I do not find the Bachus & Shanker case as persuasive in this situation. The allegations regarding theft and computer fraud and abuse by Mr. Mukhiddinov are (inaudible) to the overall complaint here. The allegations do paint Mr. Mukhiddinov in a bad light, but they are not of the nature of the allegations that are scandalous, immaterial, or impertinent within the meaning of Rule 12(f).
Plaintiff also relies on the fact that Colorado State law provides for the sealing of criminal charges where there’s been a disposition and the defendant keeps his record clean for a period of time.
But federal court is not state court, this is a civil proceeding, not a criminal one, and while the Colorado Legislature, in its wisdom, has provided a mechanism for the sealing of criminal proceedings to protect the future reputations of charged criminal defendants, Congress has provided no such mechanism to erase from the court record or the public access to court record allegations filed in civil cases. And in the criminal context, there is at least a probationary period where a criminal defendant can prove he has corrected his or her ways, kept his or her nose clean for a period of time.
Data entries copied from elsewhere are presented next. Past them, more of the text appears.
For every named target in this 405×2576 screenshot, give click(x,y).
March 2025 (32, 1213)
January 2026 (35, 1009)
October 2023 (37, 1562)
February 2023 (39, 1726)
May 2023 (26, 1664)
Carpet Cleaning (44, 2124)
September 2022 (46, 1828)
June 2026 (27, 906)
In the civil context, no such follow-up supervision or probation exists.
Mr. Mukhiddinov wants to go to a new employer and not disclose the serious allegations raised against him at his former job at ShapeShift. This Court cannot be a party for—to such a deception. If the new employer does the legwork of a background check and learns of this lawsuit, then Mr. Mukhiddinov will have to explain himself. In fact, it might be a good idea for him to preemptively disclose what happened and give the best explanation he can, but this Federal Court will not be party to keeping secret these allegations.
I will quote my colleague, Judge Kane,
The basic thing to remember as to sealing court records or cases is strongly presumed to be the exception and not the rule.
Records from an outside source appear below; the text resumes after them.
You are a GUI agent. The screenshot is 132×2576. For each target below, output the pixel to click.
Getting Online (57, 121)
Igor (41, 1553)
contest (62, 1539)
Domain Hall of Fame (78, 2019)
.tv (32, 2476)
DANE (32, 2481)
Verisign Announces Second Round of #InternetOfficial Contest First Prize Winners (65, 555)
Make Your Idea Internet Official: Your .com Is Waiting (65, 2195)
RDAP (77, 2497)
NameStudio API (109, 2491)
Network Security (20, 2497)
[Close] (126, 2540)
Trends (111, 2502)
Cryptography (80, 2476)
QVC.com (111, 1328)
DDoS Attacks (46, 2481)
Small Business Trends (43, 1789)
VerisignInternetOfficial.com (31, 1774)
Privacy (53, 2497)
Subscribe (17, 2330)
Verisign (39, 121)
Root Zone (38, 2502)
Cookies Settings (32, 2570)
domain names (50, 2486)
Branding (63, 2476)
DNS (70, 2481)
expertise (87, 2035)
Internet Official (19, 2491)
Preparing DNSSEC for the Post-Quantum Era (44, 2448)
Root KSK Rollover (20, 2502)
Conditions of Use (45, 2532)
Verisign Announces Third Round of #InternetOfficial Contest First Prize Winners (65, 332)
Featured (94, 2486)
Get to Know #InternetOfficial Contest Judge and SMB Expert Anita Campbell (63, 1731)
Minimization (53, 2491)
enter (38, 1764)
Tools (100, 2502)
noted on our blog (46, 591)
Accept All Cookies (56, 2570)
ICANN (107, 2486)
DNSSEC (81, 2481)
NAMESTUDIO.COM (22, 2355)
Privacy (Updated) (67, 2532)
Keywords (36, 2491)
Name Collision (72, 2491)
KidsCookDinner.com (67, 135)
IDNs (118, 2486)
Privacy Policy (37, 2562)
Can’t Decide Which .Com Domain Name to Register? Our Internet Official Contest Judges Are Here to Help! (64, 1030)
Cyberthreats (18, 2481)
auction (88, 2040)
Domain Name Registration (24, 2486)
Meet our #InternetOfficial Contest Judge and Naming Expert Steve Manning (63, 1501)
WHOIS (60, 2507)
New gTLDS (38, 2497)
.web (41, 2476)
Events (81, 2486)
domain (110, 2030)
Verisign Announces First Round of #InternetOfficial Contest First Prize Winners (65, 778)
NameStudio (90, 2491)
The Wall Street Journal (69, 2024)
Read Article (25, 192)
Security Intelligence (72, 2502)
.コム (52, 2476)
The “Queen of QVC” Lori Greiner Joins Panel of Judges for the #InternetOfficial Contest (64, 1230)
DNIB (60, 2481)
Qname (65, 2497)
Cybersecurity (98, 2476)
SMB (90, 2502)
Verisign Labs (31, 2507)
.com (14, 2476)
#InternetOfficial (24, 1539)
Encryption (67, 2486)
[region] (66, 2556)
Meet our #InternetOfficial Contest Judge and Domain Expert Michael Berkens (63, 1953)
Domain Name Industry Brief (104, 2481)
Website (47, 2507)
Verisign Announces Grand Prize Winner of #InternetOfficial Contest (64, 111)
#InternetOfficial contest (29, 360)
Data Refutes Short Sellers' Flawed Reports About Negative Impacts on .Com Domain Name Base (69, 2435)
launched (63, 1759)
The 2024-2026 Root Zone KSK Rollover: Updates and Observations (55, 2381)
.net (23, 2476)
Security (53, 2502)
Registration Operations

The responsibility of the federal courts—actually, all courts—is to respond to the exigencies of practical problems, while at the same time basing the resolutions on principles of law that transcend merely pragmatic judgment. We are imbued as judges with the responsibility to enforce the moral sense of mankind in which the values of rationality in civilization are dominant. We’re not here to make people feel good. The judgment of the Court and the rule of law have no efficacy unless they are public. The subordination of individual will and convenience of institutional imperatives is required and secrecy of whatever kind disserves the interest of public justice.
Under Local Rule 7.2A, it is a stated policy of this Court that,
Unless restricted by statute, rule or civil procedure or Court order, the public shall have access to all documents filed with the court and all court proceedings.
Under the Local Rule documents can only be restricted from public access or the interest to be protected outweighs the presumption of public access and the parties seeking restriction has identified a clearly defined and serious injury that would result if access was not restricted.
Here, I do not find that the presumption of public access has been outweighed by any clearly defined serious injury. To the extent that plaintiff will not get paid back because the defendant cannot get a job, that is the function of the plaintiff’s decision to seek redress in court by filing a public complaint. To the extent that the defendant will be injured in his efforts to obtain employment in the future, that is not a function of the allegations being public; that is primarily a function of the acts to which he committed, or is alleged to have committed, which caused the lawsuit to be filed in the first place.
So the joint motion to restrict the complaint is denied.